━━━━━ ESTRATTO DELLA FONTE ━━━━━
INTERVISTA A GUIDO MAX MANTOVANI SUL NUOVO MODELLO DI RATING. #conlecameredicommercio.

INTERVISTA A GUIDO MAX MANTOVANI SUL NUOVO MODELLO DI RATING. #conlecameredicommercio.

UNIVERSITÀ E CAMERA DI COMMERCIO INSIEME PER FAVORIRE IL CREDITO ALLE IMPRESE [ECONOMIA] [RICERCA] [UNIVERSITÀ’] [RATING]

Abbiamo il piacere di approfondire il progetto anticipato dal Presidente della Camera di Commercio Nicola Tognana, in occasione del Ventennale del Campus Treviso, sul nuovo
Modello di Rating e lo facciamo intervistando il principale ideatore il prof. Guido Max Mantovani, Docente e Ricercatore di Finanza Aziendale dell’Università Ca’ Foscari di
Venezia e presso l’Ecole de Management de Strasbourg
Lo incontriamo nella sede della Camera di Commercio di Treviso . Il prof Mantovani saluta il Dott. Federico Callegari dell’ufficio Studi della Camera di Commercio con cui
collabora ormai da dieci anni .

Intervista a cura di Silvia Trevisan Redazione di ” Economia della Marca” e trevisobellunosystem.com

Gentile prof. Mantovani ci può spiegare com’è nato il progetto?


Nasce da una collaborazione tra il Campus di Treviso e la Camera di Commercio che, per quanto riguarda la mia esperienza, festeggia quest’anno 10 anni di collaborazione molto stretta. Iniziammo nel
2004 con il monitoraggio della performance delle imprese trevigiane che abbiamo svolto, a più riprese, con gruppi di lavoro variamente composti. Nel 2004 il Campus di Treviso era diretto
da Ferruccio Bresolin, io venni chiamato per una collaborazione sull’analisi dei rischi delle imprese. Il progetto è andato avanti dal 2006 al 2008, poi è emerso, con la crisi,il problema dei
vincoli al credito erogato alle imprese, di piccole dimensioni, ma non solo. E’ nata pertanto l’idea di far partire un progetto che, forte di quello che avevamo già fatto, potesse sviluppare un
modello di rating innovativo.
Oggi esistono due problemi per quanto riguarda il credito alle imprese:
Il primo è legato alla crisi economica che abbiamo vissuto negli anni scorsi. E’ stata una crisi lunga , dolorosa con caratteristiche che non sempre hanno potuto essere riscontrate storicamente.
━━━━━ SEZIONE DATI ━━━━━
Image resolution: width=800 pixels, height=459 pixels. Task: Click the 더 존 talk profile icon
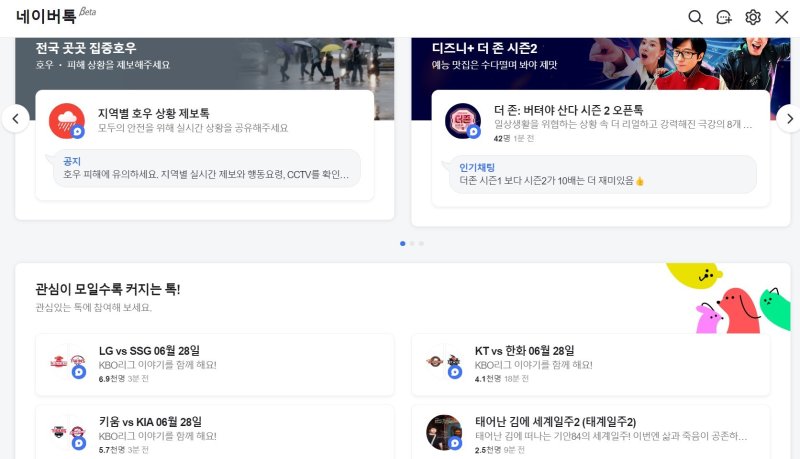tap(463, 120)
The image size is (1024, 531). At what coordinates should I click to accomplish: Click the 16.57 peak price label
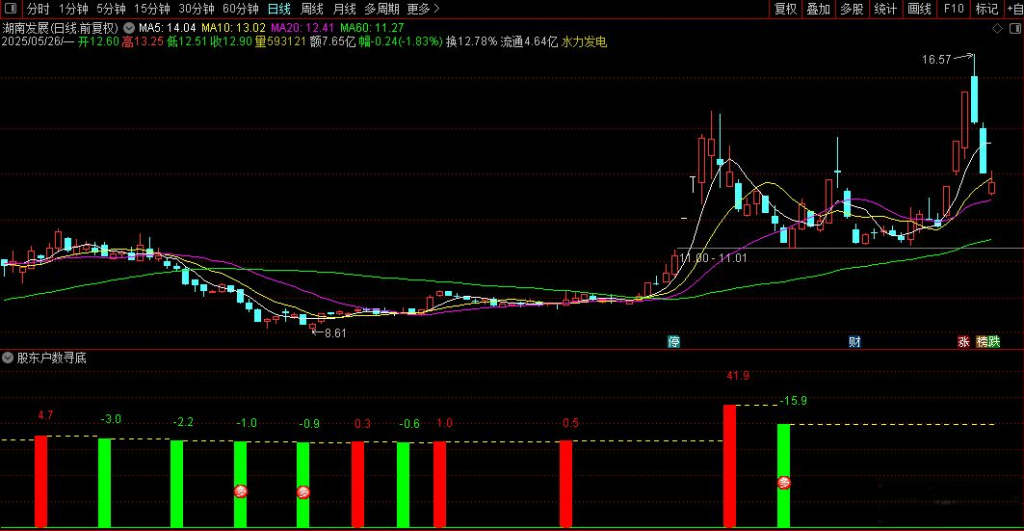pyautogui.click(x=936, y=60)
━━━━━
COMPITI:
(A) Estrai dall'intervista sul modello di rating il passo che parte dalle parole "Nasce da una" e si chiude dopo "di rating innovativo.", senza alcuna modifica.
(B) Elenca tutte le persone citate per nome nell'intervista sul modello di rating.

RISPOSTE AI COMPITI:
(A)
Nasce da una collaborazione tra il Campus di Treviso e la Camera di Commercio che, per quanto riguarda la mia esperienza, festeggia quest’anno 10 anni di collaborazione molto stretta. Iniziammo nel
2004 con il monitoraggio della performance delle imprese trevigiane che abbiamo svolto, a più riprese, con gruppi di lavoro variamente composti. Nel 2004 il Campus di Treviso era diretto
da Ferruccio Bresolin, io venni chiamato per una collaborazione sull’analisi dei rischi delle imprese. Il progetto è andato avanti dal 2006 al 2008, poi è emerso, con la crisi,il problema dei
vincoli al credito erogato alle imprese, di piccole dimensioni, ma non solo. E’ nata pertanto l’idea di far partire un progetto che, forte di quello che avevamo già fatto, potesse sviluppare un
modello di rating innovativo.

(B)
- Guido Max Mantovani
- Nicola Tognana
- Federico Callegari
- Silvia Trevisan
- Ferruccio Bresolin